* What to do: Rescale the entries in the part that opens with the line containing "Screen dimensions: 713x1568" and closes with the line containing "pyautogui.click(x=73, y=86)", repeating only those lines, requests included. Multiply every click coordinate in the answers by 0.5 and round to whole numbers with halves going up, leaving all numbers in the requests unchanged.

* Data to use:
▼

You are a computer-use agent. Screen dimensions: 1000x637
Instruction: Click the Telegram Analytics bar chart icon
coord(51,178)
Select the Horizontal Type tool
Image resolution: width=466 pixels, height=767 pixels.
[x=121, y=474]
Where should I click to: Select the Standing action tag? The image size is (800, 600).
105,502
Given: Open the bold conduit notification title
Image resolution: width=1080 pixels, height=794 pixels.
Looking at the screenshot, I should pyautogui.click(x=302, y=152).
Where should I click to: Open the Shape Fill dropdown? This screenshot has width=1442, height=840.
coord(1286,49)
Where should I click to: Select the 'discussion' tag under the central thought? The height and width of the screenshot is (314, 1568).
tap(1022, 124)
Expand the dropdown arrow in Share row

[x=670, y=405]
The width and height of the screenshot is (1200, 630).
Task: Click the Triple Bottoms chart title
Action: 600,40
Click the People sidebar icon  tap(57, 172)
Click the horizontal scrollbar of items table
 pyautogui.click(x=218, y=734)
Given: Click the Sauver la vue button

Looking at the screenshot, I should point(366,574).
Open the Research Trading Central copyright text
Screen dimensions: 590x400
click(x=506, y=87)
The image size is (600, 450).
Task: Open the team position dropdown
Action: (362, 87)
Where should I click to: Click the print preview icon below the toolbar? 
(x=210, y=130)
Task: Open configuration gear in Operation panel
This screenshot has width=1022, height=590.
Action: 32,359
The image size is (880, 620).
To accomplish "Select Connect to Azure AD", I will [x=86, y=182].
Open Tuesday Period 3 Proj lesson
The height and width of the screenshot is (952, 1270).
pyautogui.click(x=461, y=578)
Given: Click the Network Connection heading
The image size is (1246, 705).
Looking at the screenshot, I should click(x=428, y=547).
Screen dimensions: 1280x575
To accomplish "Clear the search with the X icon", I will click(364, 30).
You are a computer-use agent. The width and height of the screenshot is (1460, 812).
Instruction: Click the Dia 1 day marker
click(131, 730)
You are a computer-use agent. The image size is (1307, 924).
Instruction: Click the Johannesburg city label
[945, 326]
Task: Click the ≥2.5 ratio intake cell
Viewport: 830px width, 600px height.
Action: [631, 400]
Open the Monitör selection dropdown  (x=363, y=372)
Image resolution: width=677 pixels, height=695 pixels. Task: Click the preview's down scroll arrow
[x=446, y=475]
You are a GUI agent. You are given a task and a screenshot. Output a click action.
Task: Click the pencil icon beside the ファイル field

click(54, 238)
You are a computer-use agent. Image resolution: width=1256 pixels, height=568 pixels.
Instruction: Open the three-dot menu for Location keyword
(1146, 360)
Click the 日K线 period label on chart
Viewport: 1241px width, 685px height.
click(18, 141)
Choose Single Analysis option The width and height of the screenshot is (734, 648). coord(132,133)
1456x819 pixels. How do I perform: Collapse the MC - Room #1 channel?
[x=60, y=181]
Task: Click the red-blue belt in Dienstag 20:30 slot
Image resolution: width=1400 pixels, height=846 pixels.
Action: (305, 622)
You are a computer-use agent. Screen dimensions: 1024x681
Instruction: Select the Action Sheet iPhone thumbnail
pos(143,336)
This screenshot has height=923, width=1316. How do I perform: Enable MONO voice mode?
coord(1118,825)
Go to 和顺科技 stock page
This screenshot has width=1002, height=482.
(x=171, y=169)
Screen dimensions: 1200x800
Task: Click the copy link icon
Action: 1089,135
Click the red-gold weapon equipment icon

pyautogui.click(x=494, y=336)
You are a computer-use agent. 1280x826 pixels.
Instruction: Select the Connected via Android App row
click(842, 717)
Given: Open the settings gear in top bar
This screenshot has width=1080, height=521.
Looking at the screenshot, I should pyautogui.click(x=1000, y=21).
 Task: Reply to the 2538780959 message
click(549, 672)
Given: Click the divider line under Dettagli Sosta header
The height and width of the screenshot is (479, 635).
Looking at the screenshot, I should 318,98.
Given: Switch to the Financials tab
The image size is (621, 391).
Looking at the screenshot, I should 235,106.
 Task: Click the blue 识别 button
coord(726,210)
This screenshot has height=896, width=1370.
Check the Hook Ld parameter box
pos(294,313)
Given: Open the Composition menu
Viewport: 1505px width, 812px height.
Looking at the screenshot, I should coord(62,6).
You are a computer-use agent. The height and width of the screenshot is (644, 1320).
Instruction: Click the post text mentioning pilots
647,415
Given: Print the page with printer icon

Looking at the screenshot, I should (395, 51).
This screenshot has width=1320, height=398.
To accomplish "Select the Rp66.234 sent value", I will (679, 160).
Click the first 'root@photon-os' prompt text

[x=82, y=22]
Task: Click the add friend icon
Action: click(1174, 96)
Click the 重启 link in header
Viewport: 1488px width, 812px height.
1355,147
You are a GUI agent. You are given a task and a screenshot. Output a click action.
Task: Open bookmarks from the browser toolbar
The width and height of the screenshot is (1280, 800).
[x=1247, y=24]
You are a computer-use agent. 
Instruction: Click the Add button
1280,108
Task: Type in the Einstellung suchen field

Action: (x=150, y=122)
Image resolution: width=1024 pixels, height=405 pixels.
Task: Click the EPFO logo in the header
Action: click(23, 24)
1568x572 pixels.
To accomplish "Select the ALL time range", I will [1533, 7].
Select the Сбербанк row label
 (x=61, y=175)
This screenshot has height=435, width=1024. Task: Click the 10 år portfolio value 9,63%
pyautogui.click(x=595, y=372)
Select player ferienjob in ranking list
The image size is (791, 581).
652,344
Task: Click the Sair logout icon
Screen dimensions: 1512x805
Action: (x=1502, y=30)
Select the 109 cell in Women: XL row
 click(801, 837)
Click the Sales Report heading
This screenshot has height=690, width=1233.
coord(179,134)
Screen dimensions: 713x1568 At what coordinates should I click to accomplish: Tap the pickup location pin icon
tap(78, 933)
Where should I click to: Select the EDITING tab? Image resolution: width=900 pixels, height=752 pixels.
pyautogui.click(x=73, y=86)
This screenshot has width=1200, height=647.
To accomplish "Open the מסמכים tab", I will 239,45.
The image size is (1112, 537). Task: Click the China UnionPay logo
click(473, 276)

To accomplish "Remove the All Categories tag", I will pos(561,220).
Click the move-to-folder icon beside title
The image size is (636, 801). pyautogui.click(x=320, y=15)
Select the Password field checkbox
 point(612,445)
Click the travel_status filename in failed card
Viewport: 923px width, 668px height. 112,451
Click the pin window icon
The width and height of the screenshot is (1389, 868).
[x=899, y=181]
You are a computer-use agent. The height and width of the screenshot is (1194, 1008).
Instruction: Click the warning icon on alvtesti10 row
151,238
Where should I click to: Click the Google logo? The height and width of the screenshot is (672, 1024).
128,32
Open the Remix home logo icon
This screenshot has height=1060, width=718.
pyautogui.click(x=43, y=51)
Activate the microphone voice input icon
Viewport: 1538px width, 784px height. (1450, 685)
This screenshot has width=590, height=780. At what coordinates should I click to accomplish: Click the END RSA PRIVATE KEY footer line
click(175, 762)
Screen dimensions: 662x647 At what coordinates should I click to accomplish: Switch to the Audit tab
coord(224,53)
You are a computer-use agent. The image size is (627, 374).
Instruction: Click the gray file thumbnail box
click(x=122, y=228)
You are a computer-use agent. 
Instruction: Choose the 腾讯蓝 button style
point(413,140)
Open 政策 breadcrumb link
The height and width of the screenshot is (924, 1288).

▲

* The output:
Screen dimensions: 713x1568 At what coordinates should I click to accomplish: Tap the pickup location pin icon
tap(39, 467)
Where should I click to: Select the EDITING tab? Image resolution: width=900 pixels, height=752 pixels.
pyautogui.click(x=37, y=43)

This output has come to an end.